(Saved data entries)
........

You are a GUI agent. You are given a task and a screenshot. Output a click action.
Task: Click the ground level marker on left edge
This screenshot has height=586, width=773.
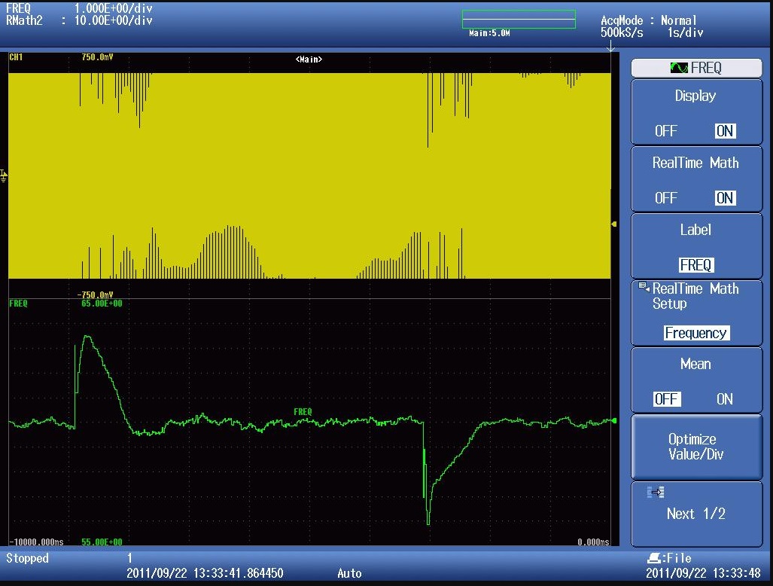pyautogui.click(x=4, y=175)
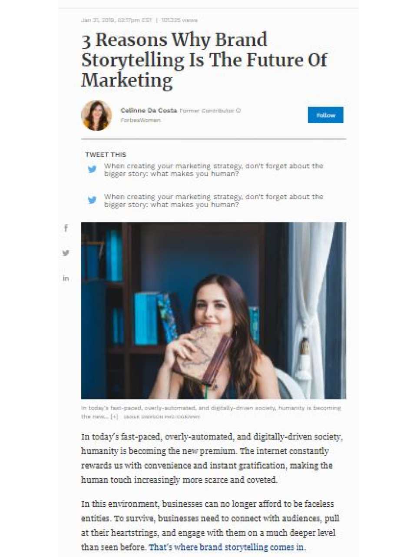
Task: Click the first tweet's Twitter bird icon
Action: pyautogui.click(x=92, y=169)
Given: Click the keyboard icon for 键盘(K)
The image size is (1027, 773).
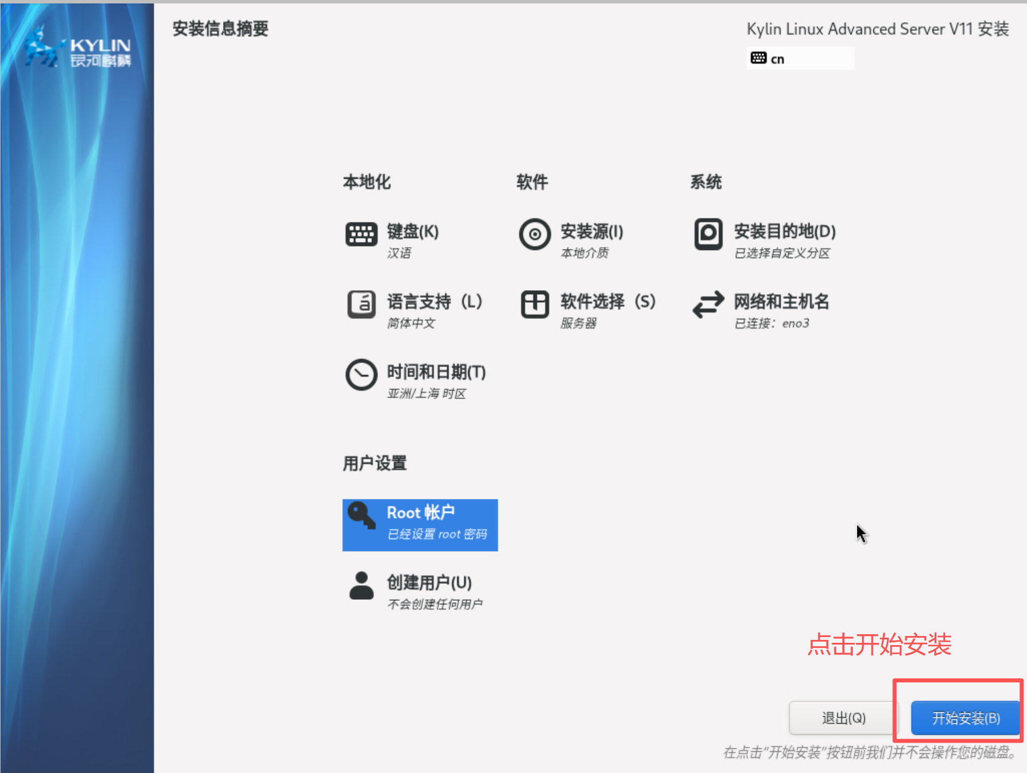Looking at the screenshot, I should 361,234.
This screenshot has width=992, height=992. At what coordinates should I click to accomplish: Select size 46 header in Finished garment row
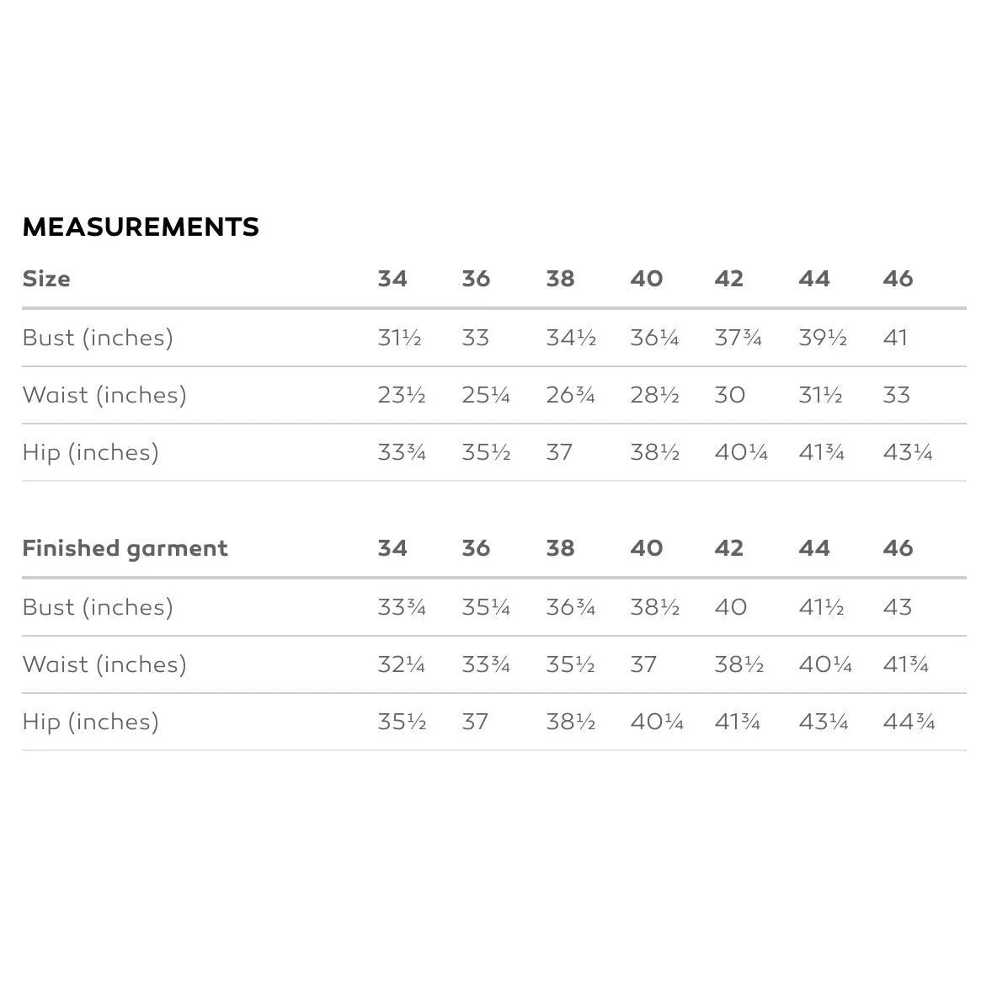click(x=898, y=548)
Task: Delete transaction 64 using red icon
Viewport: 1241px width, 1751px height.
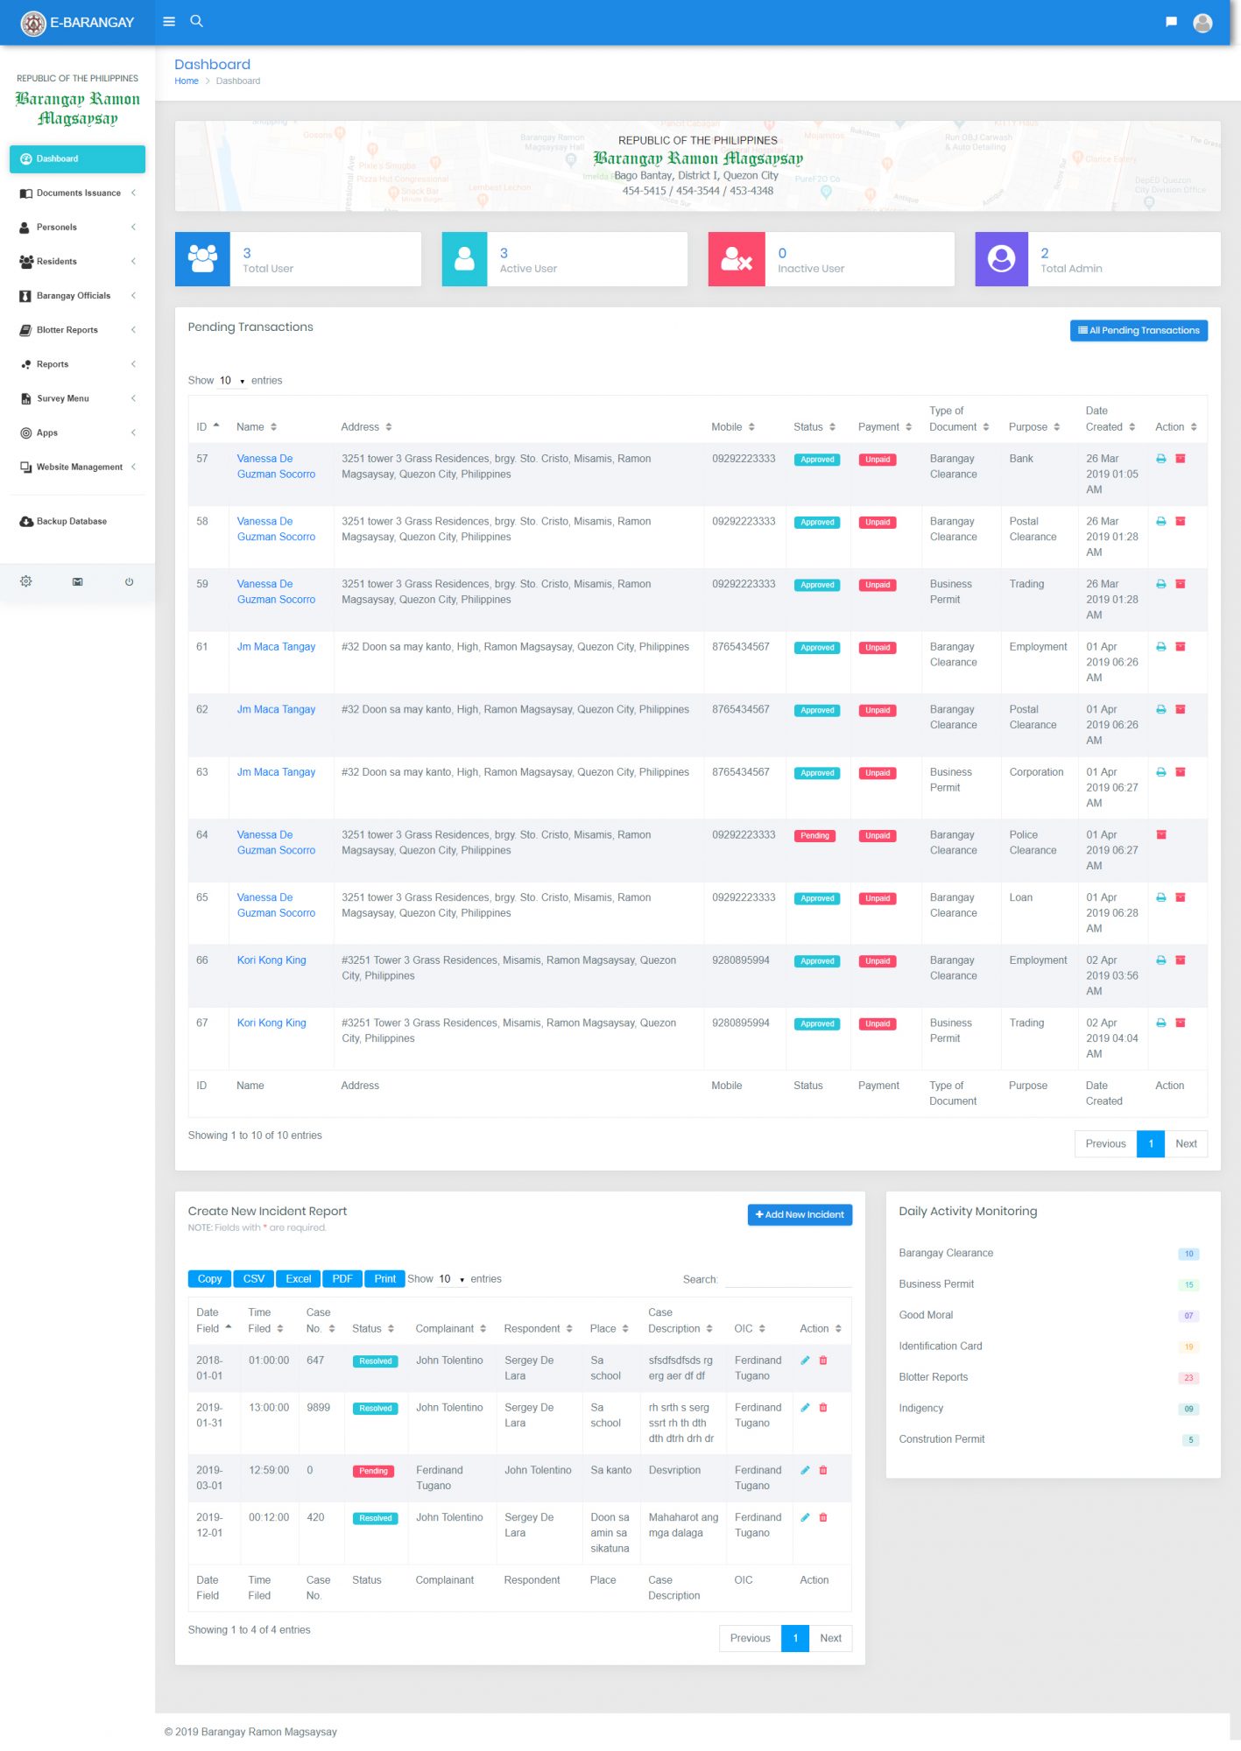Action: point(1161,835)
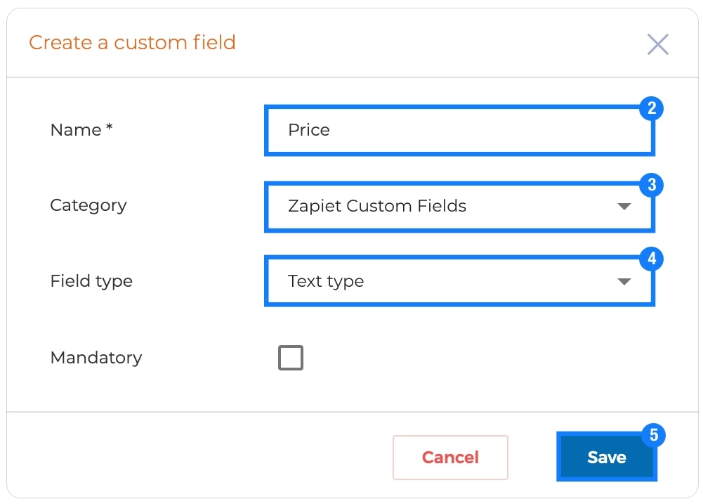Open the Field type dropdown showing Text type

click(459, 281)
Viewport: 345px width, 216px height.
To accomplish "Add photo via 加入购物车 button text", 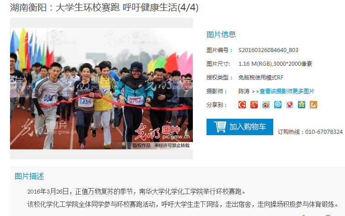I will (248, 126).
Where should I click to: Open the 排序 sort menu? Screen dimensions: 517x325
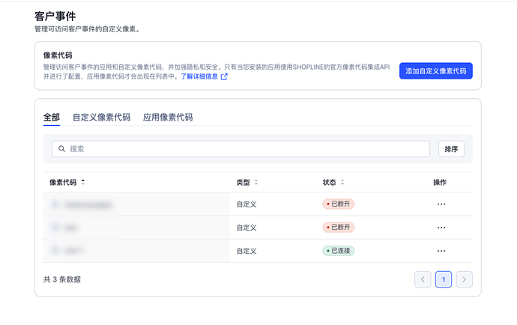451,149
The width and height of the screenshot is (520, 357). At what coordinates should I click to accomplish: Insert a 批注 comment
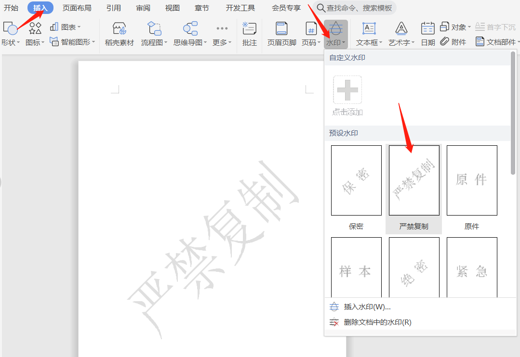(x=249, y=29)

........

Exercise instructions: Your answer must be the lines above from the one holding "Task: Click the ground" up to and including the one holding "Task: Delete transaction 64 using red icon", exact and with no pictures.

Answer space:
Task: Click the ground level marker on left edge
This screenshot has height=586, width=773.
pyautogui.click(x=4, y=175)
Task: Click the first tweet's Twitter bird icon
Action: pyautogui.click(x=92, y=169)
Given: Click the keyboard icon for 键盘(K)
The image size is (1027, 773).
Looking at the screenshot, I should 361,234.
This screenshot has width=992, height=992. At what coordinates should I click to accomplish: Select size 46 header in Finished garment row
click(x=898, y=548)
Task: Delete transaction 64 using red icon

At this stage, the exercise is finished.